DATA FOR THIS TASK:

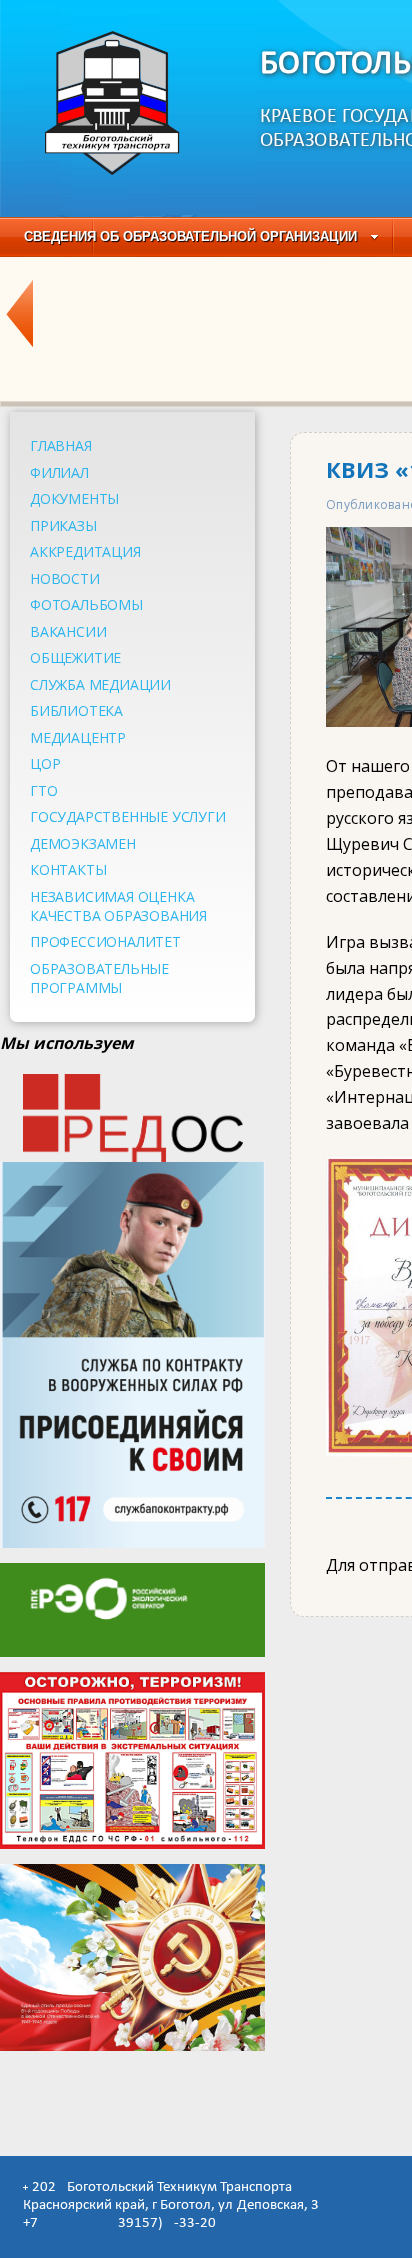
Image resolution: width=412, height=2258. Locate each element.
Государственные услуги (128, 816)
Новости (65, 578)
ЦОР (45, 763)
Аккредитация (85, 551)
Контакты (68, 869)
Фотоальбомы (86, 604)
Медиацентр (78, 737)
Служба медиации (100, 684)
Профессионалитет (105, 941)
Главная (61, 445)
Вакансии (68, 631)
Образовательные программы (99, 978)
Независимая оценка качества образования (118, 906)
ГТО (43, 790)
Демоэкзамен (83, 843)
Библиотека (76, 710)
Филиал (59, 472)
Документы (74, 498)
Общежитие (75, 657)
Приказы (63, 525)
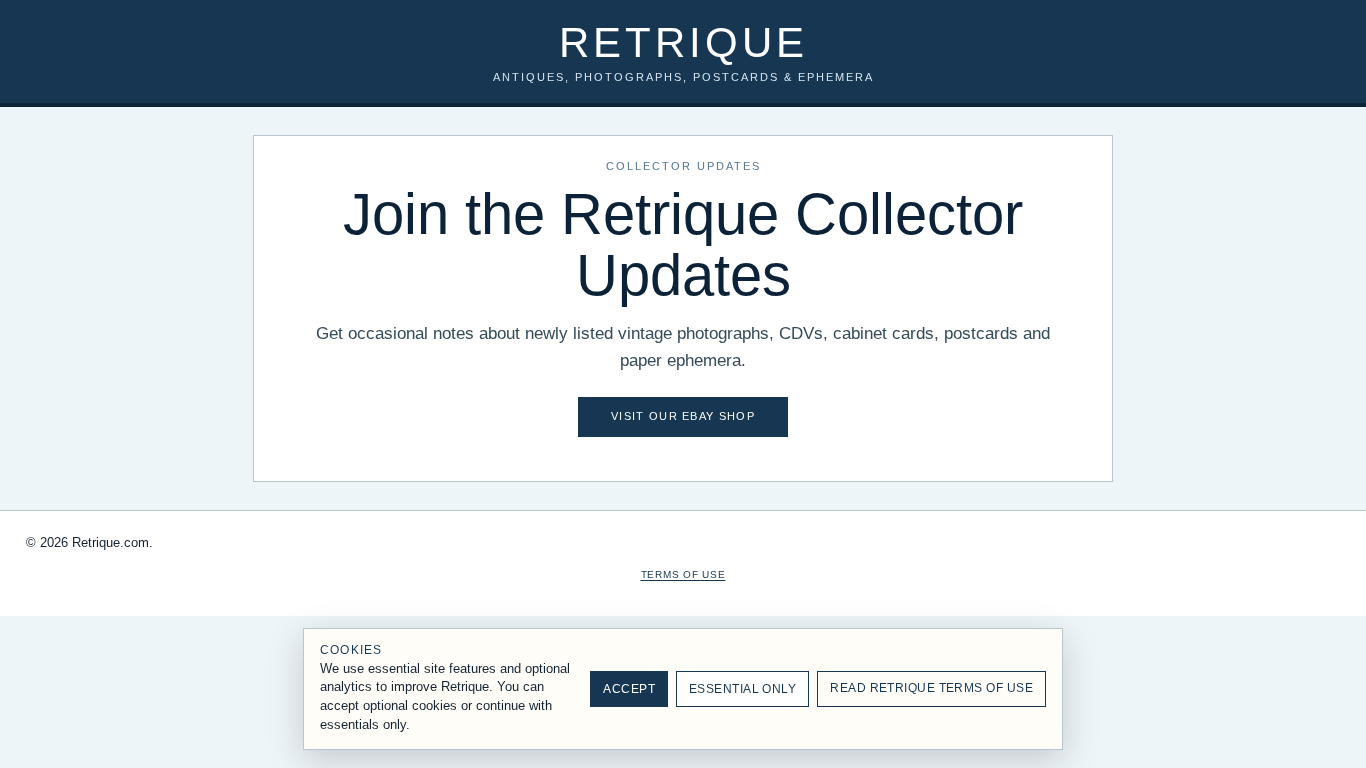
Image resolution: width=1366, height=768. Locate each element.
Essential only (742, 689)
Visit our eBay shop (683, 416)
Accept (629, 689)
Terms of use (683, 574)
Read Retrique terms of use (931, 688)
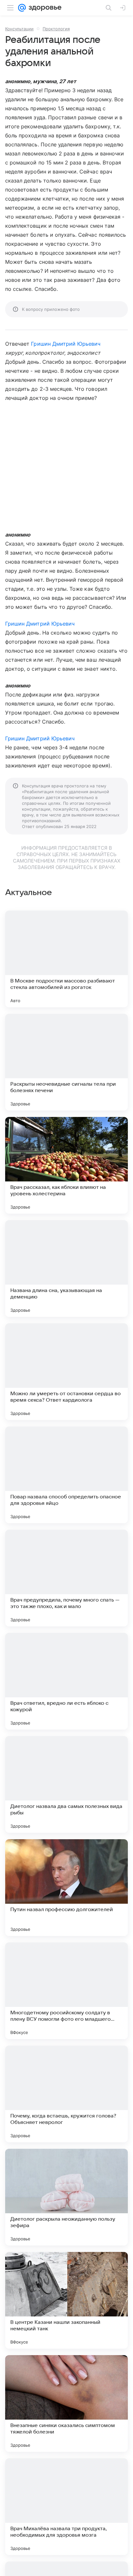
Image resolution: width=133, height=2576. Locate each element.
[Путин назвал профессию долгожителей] (66, 1887)
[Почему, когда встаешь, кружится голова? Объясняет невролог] (66, 2094)
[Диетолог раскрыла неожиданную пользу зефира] (66, 2197)
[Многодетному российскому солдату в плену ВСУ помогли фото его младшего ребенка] (66, 1990)
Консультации (19, 28)
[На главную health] (44, 7)
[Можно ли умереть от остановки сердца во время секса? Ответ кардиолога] (66, 1371)
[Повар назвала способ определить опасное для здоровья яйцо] (66, 1474)
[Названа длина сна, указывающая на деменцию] (66, 1268)
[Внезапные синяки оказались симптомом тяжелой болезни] (66, 2403)
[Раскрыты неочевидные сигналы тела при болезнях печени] (66, 1062)
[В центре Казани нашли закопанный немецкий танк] (66, 2300)
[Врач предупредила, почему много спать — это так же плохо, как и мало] (66, 1578)
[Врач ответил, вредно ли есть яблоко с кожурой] (66, 1681)
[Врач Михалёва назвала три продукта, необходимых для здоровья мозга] (66, 2506)
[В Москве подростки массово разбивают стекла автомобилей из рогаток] (66, 959)
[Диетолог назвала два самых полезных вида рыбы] (66, 1784)
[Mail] (22, 7)
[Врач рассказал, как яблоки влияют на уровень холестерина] (66, 1165)
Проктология (56, 28)
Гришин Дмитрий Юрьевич (65, 344)
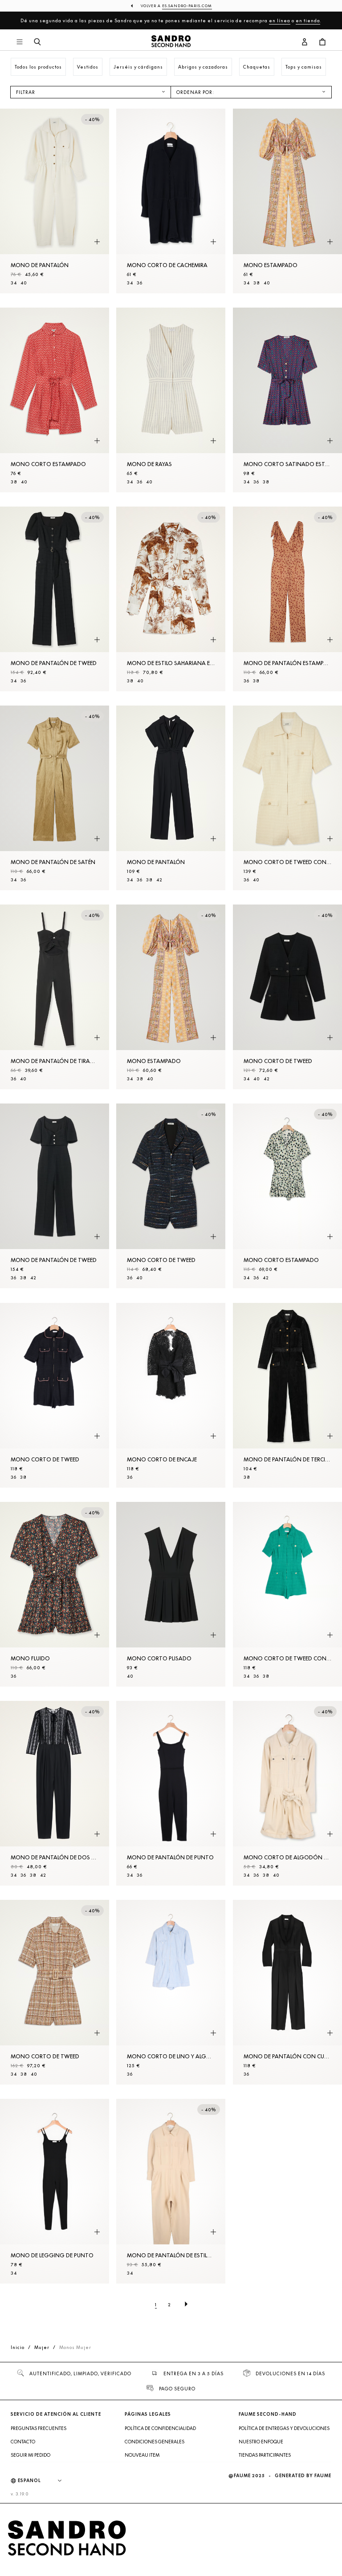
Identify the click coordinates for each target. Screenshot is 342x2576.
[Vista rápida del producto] (97, 242)
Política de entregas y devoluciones (284, 2428)
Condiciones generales (154, 2441)
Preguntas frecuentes (38, 2428)
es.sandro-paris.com (187, 6)
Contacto (23, 2441)
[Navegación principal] (19, 42)
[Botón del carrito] (322, 42)
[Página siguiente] (186, 2304)
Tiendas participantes (265, 2455)
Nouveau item (142, 2455)
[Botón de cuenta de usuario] (305, 42)
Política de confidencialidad (160, 2428)
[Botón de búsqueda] (37, 42)
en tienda (308, 20)
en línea (279, 20)
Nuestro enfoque (261, 2441)
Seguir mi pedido (30, 2455)
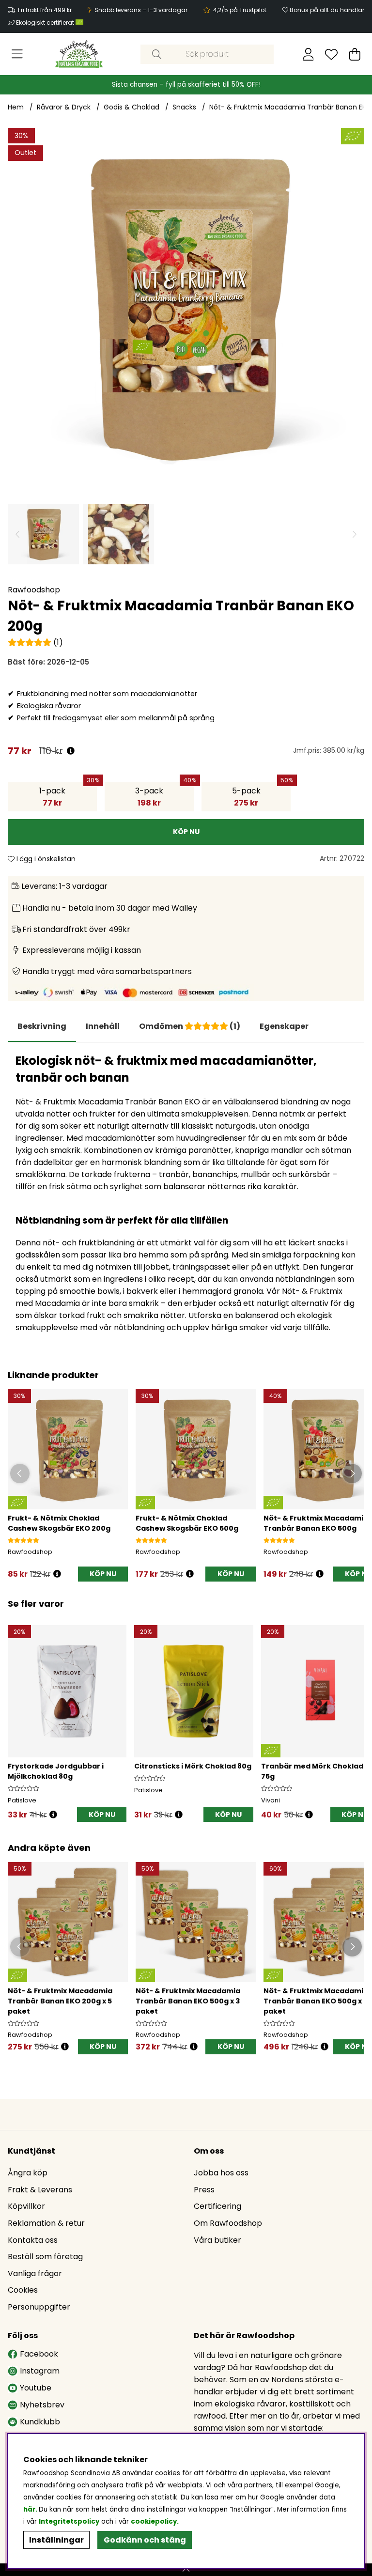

WHAT THE TASK REQUIRES: Above are the records; copy from them only the lines starting at the one containing "Служба медиации (100, 684)" and ending at the one containing "[Многодетному российскому солдату", exactly and without pictures.

EXERCISE RESULT:
Служба медиации (100, 684)
Профессионалитет (105, 941)
Главная (61, 445)
Вакансии (68, 631)
Образовательные программы (99, 978)
Независимая оценка качества образования (118, 906)
ГТО (43, 790)
Демоэкзамен (83, 843)
Библиотека (76, 710)
Филиал (59, 472)
Документы (74, 498)
Общежитие (75, 657)
Приказы (63, 525)
Image resolution: width=1366, height=768. Locate each element.
Essential only (742, 689)
Visit our eBay shop (683, 416)
Accept (629, 689)
Terms of use (683, 574)
Read Retrique terms of use (931, 688)
Image resolution: width=133, height=2576. Locate each element.
[Путин назвал профессию долгожителей] (66, 1887)
[Почему, когда встаешь, кружится голова? Объясняет невролог] (66, 2094)
[Диетолог раскрыла неожиданную пользу зефира] (66, 2197)
[Многодетному российскому солдату в плену ВСУ помогли фото его младшего ребенка] (66, 1990)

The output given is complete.